Glowing protein researchers win Nobel Prize
The Royal Swedish Academy of Sciences has decided to award the Nobel Prize in Chemistry for 2008 jointly to Osamu Shimomura, Marine Biological Laboratory (MBL), Woods Hole, MA, USA and Boston University Medical School, MA, USA; Martin Chalfie, Columbia University, New York, NY, USA; and Roger Y Tsien, Howard Hughes Medical Institute, University of California, San Diego, La Jolla, CA, USA "for the discovery and development of the green fluorescent protein, GFP".
Glowing proteins is considered as a guiding star for biochemistry. The brightly glowing green fluorescent protein, GFP, was first observed in the jellyfish, Aequorea victoria in 1962. Since then, this protein has become one of the most important tools used in contemporary bioscience. With the aid of GFP, researchers have developed ways to watch processes that were previously invisible, such as the development of nerve cells in the brain or how cancer cells spread.
This year's Nobel Prize in Chemistry rewards the initial discovery of GFP and a series of important developments which have led to its use as a tagging tool in bioscience. By using DNA technology, researchers can now connect GFP to other interesting, but otherwise invisible, proteins. This glowing marker allows them to watch the movements, positions and interactions of the tagged proteins.
Researchers can also follow the fate of various cells with the help of GFP: nerve cell damage during Alzheimer's disease or how insulin-producing beta cells are created in the pancreas of a growing embryo. In one spectacular experiment, researchers succeeded in tagging different nerve cells in the brain of a mouse with a kaleidoscope of colors.
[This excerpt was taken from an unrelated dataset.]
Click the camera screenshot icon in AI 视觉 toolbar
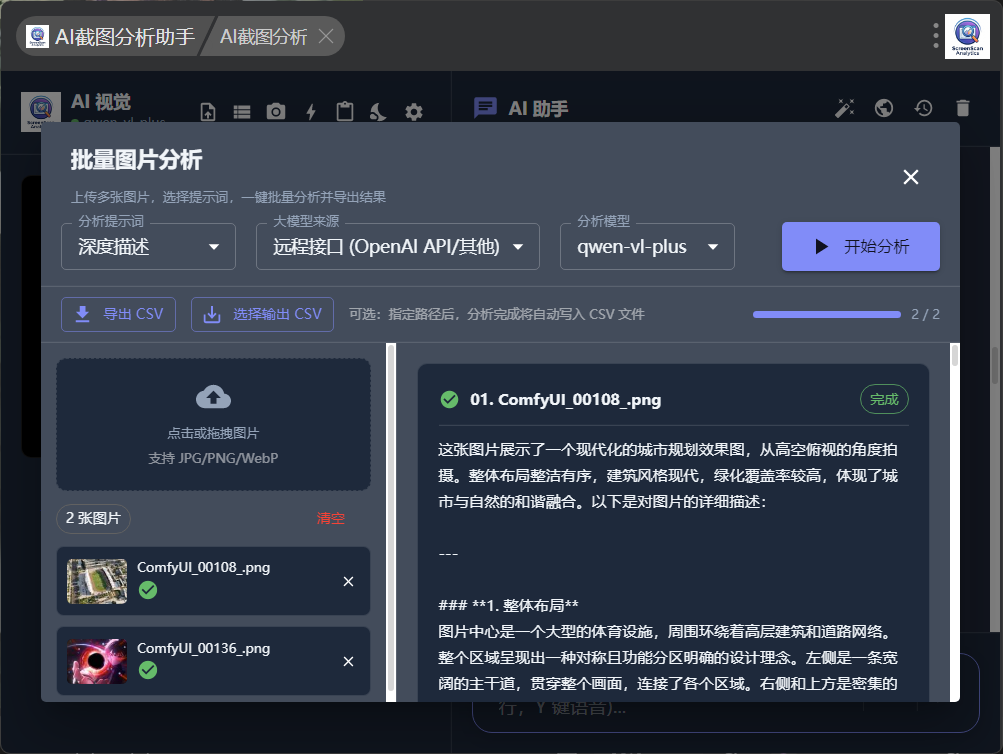Viewport: 1003px width, 754px height. point(275,112)
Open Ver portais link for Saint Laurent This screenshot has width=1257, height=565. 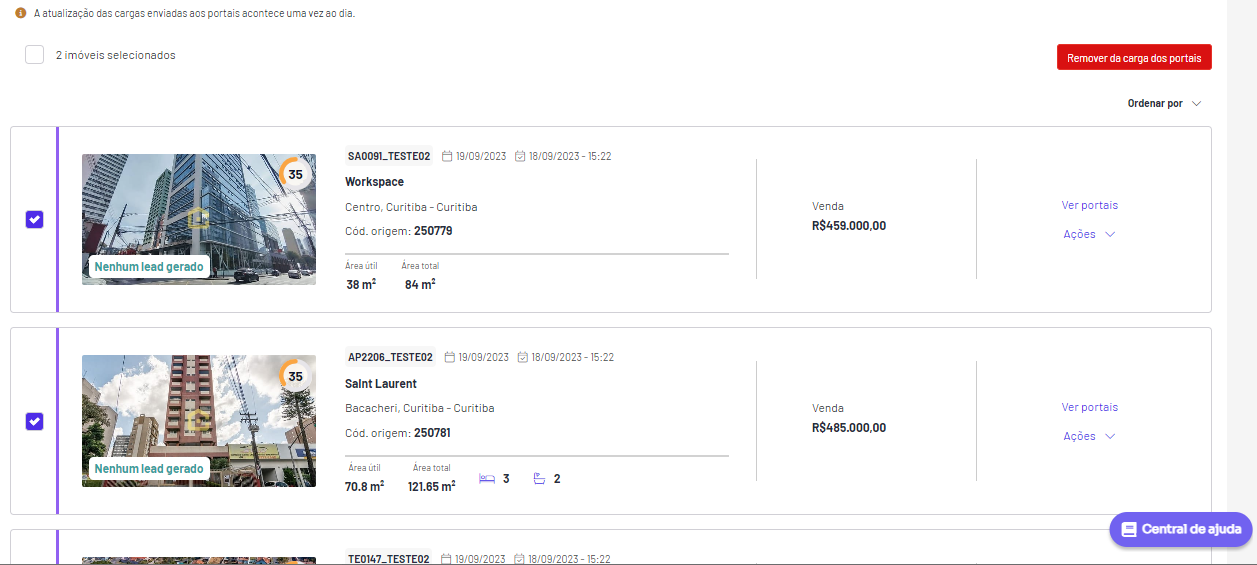[1090, 407]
The story behind the discovery of GFP is one with the three Nobel Prize Laureates in the leading roles:
Osamu Shimomura first isolated GFP from the jellyfish Aequorea victoria, which drifts with the currents off the west coast of North America. He discovered that this protein glowed bright green under ultraviolet light.
Martin Chalfie demonstrated the value of GFP as a luminous genetic tag for various biological phenomena. In one of his first experiments, he colored six individual cells in the transparent roundworm Caenorhabditis elegans with the aid of GFP.
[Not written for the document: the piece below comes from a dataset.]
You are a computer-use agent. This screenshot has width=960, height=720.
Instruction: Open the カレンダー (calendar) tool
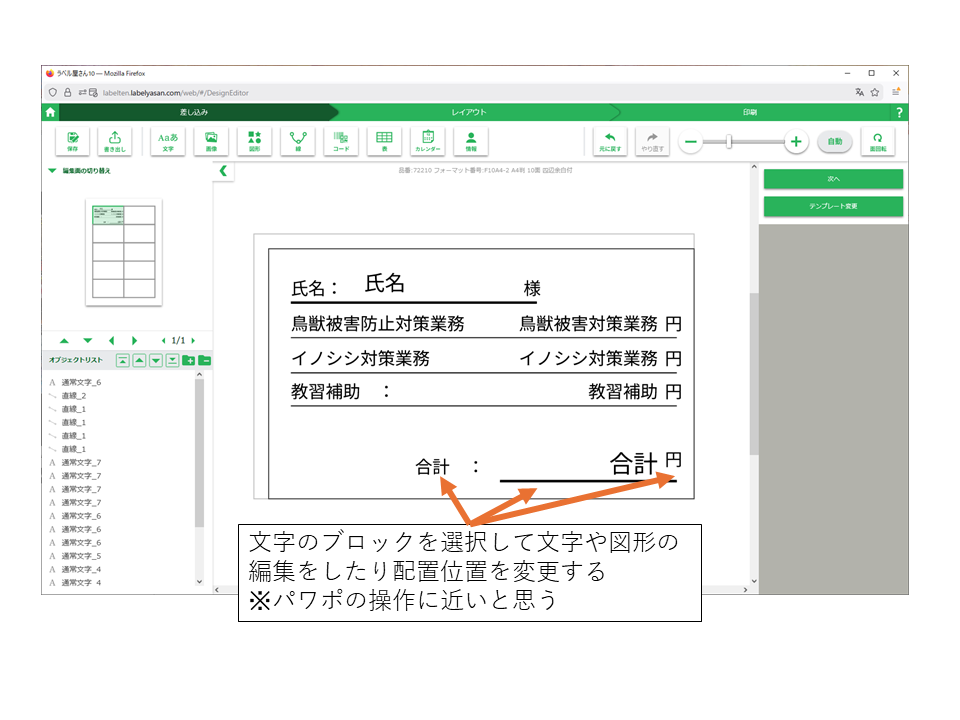tap(427, 141)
Roger Y Tsien contributed to our general understanding of how GFP fluoresces. He also extended the color palette beyond green allowing researchers to give various proteins and cells different colors. This enables scientists to follow several different biological processes at the same time.
How the Jellyfish's Green Light Revolutionized Bioscience
In the 1960s, when the Japanese scientist Osamu Shimomura began to study the bioluminescent jellyfish Aequorea victoria, he had no idea what a scientific revolution it would lead to. Thirty years later, Martin Chalfie used the jellyfish's green fluorescent protein to help him study life's smallest building block, the cell. Today, scientists are able to study biological processes that were previously invisible with the aid of Roger Y. Tsien's proteins, which glow in all colors of the rainbow.
This year's Nobel Prize in Chemistry rewards a similar effect on science. The green fluorescent protein, GFP, has functioned in the past decade as a guiding star for biochemists, biologists, medical scientists and other researchers. The strong green color of this protein appears under blue and ultraviolet light. It can, for example, illuminate growing cancer tumors; show the development of Alzheimer's disease in the brain or the growth of pathogenic bacteria.
An even more interesting use of GFP means that researchers can actually follow processes inside individual cells. The body consists of billions of cells, from pumping heart muscle cells and insulin-producing beta cells to macrophages that destroy unwelcome bacteria. The more researchers know about a cell type – how it develops and functions – the greater the chance that they can develop effective drugs with minimal side-effects.
When researchers understand how cells start building new blood vessels, for example, they might be able to stop cancer tumors from acquiring a nourishing and oxygenating vessel system. There are tens of thousands of different proteins, each with different functions. By connecting GFP to one of these proteins, researchers can obtain vital information. They can see which cells a particular protein inhabits; they can follow its movements and watch its interactions with other proteins. Thanks to GFP's green light, scientists can now track a single protein under the microscope.